Having trained in an institution which was particularly sensitive to cultural diversity, it is difficult to give a global statement on the etiology of mental health challenges, chemical dependency, and addictive disorders. However, although individuals originate from very diverse backgrounds, it is likely to assume that each person brings with him/her unresolved baggage from early life regardless of culture, religious expression, or sexual orientation. And it is these unresolved issues which inhibit effective coping skills, effect self esteem, and cause conflicts in patient's lives and relationships.
Thus, from a psychodynamic perspective, patients can be understood as appearing to recreate and relive unresolved issues from their past. By aiding them in the quest to identify feeling states and helping them explore different modes of expression, the goal is to help them develop more appropriate coping, problem-solving, communication, and assertiveness skills. While the traditional approach would dictate years of therapy, short-term work can provide patients with symptom relief and a better understanding of self and other, regardless of cultural influence. Of course, patients are offered the opportunity to continue the therapy process at their own expense (versus the insurance company's expense) when benefits have been exhausted.
From a sociological/environmental perspective, maladaptive responses to psychosocial norms may be seen as a means of attempting to cope with ego dystonic situations (i.e., peer pressures at work or in their personal lives).
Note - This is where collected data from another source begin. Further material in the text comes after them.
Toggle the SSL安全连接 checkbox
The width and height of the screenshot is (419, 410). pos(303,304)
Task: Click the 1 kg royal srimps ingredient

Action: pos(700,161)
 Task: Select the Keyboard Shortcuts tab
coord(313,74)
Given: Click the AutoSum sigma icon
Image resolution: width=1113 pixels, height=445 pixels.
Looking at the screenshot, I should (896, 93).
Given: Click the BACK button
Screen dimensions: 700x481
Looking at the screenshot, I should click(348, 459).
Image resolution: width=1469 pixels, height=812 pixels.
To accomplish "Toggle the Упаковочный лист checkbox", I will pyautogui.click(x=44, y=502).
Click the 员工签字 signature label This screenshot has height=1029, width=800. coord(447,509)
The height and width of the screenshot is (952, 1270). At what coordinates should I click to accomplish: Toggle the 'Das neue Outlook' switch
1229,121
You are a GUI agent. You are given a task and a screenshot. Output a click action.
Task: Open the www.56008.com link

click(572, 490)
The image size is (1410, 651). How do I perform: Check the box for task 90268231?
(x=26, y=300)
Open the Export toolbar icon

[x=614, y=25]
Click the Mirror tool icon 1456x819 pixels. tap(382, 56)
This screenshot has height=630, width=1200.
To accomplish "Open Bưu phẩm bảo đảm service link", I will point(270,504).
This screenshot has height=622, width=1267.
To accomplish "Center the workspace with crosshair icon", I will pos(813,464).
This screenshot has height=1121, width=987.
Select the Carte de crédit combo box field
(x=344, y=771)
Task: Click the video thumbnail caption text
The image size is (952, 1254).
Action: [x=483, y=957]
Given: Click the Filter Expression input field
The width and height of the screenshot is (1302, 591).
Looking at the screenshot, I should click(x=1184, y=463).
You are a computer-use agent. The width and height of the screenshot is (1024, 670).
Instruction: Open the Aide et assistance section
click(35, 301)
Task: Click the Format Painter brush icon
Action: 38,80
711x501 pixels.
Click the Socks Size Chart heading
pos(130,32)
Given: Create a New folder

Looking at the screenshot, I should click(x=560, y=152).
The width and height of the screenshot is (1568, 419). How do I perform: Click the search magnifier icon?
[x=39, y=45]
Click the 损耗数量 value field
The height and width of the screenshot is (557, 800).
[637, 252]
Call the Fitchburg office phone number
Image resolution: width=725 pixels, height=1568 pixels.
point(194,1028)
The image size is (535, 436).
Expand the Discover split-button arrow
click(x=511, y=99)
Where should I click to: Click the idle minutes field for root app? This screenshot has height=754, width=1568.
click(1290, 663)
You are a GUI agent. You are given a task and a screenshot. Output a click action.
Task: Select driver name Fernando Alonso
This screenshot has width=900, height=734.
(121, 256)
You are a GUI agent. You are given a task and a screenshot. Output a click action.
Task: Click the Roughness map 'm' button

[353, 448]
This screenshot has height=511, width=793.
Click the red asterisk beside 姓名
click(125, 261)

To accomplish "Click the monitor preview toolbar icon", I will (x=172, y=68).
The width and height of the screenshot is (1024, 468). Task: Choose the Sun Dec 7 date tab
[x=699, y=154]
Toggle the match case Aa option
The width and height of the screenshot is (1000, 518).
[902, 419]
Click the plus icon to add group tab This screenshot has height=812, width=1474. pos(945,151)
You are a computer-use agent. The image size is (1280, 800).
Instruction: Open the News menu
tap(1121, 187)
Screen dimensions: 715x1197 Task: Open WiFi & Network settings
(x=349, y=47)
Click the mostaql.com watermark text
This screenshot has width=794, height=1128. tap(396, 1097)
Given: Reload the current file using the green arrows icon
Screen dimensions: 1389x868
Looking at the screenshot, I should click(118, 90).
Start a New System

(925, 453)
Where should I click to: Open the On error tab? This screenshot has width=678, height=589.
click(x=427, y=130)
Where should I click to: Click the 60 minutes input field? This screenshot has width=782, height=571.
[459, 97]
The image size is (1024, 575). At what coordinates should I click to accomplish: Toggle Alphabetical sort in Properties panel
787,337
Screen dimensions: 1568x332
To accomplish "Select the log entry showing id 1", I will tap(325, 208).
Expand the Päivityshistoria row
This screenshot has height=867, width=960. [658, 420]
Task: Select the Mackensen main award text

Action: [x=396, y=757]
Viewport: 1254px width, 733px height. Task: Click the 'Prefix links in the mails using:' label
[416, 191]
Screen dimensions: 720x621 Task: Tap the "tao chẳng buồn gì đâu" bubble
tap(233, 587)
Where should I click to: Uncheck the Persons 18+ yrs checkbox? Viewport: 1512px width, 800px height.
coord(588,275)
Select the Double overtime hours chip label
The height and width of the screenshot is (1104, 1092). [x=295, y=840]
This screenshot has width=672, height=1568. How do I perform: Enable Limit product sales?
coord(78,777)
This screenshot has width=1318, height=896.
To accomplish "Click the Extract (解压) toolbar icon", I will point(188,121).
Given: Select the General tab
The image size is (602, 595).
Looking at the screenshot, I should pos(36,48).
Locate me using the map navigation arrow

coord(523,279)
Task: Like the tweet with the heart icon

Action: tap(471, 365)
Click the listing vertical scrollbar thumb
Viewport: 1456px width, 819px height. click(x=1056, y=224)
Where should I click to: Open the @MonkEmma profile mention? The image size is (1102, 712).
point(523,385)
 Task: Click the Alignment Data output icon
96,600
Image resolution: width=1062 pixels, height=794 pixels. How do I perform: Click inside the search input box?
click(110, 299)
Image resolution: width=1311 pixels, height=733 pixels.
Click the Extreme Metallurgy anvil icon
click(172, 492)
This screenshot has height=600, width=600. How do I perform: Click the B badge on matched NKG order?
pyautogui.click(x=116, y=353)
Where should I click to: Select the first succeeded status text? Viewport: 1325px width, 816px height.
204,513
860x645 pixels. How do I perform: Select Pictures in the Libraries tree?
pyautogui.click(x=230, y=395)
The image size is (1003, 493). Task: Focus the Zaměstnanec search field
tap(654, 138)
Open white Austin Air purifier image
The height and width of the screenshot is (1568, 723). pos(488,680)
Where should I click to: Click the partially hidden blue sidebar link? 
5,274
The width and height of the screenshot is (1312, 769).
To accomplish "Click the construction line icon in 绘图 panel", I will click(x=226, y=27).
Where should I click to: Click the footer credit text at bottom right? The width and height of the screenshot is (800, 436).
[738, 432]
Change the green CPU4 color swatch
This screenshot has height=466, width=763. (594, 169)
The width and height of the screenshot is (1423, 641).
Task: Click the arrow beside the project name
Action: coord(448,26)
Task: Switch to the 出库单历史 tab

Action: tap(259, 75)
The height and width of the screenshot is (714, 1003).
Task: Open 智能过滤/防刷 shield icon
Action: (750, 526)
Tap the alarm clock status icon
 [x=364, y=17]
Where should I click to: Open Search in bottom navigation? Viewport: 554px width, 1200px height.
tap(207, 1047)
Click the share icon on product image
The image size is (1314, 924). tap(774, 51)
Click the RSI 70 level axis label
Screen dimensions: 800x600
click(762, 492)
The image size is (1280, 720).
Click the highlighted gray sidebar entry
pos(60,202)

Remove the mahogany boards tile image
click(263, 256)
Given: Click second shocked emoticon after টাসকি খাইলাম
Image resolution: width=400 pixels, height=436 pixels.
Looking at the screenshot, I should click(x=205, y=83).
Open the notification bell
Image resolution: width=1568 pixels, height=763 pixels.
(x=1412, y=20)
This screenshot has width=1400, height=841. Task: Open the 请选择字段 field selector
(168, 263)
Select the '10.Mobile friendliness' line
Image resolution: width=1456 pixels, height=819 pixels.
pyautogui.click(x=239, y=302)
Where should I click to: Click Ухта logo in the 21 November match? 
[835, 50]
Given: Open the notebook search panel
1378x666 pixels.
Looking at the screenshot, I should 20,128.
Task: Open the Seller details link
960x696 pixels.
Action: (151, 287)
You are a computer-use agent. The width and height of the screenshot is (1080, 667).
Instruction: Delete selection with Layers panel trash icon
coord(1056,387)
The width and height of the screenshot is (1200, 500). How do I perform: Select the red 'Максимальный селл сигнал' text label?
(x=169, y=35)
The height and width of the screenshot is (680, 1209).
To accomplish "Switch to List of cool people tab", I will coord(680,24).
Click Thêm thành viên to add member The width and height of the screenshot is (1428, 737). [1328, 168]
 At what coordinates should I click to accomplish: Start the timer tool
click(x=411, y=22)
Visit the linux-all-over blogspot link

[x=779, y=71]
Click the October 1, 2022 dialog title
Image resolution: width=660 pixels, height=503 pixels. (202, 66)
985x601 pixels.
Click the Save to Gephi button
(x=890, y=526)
Short-term goal-oriented therapy is usually effective since it can provide a road map for implementing change, and provide patient's with effective tools to continue the process following termination of therapy. If there is evidence of significant anxiety and/or depression, patients are referred for a psychiatric/medication evaluation. When prescribed, medication is generally only needed on a short-term basis (crisis), because as coping skills increase the dysphoric mood abates, the patient is better able to manage their lives.
When a particular disorder is displayed in other family members, it suggests that there may be a biological component (e.g., bipolar disorder, depression, alcoholism, etc). And it is this biological propensity that may trigger an emotional upset (or binge) when previously effective coping mechanisms falter. Supportive therapy, in conjunction with medication may help patients maintain ADL's (Activities of Daily Living) and lead productive lives.
In my view, hospitalization should be considered as a last resort for any disorder because removing a patient from his/her normal environment (when unnecessary) may reinforce the notion that he/she is incapable of taking care of him/herself. Of course, if the patient is a danger to self or others, or in need of detox, the appropriate referral is made. And if patients require treatment from a psychiatrist, I inform that patient of the importance of "team work" and request his/her permission via consent to confer with the psychiatrist on a regular basis regarding the patient's treatment.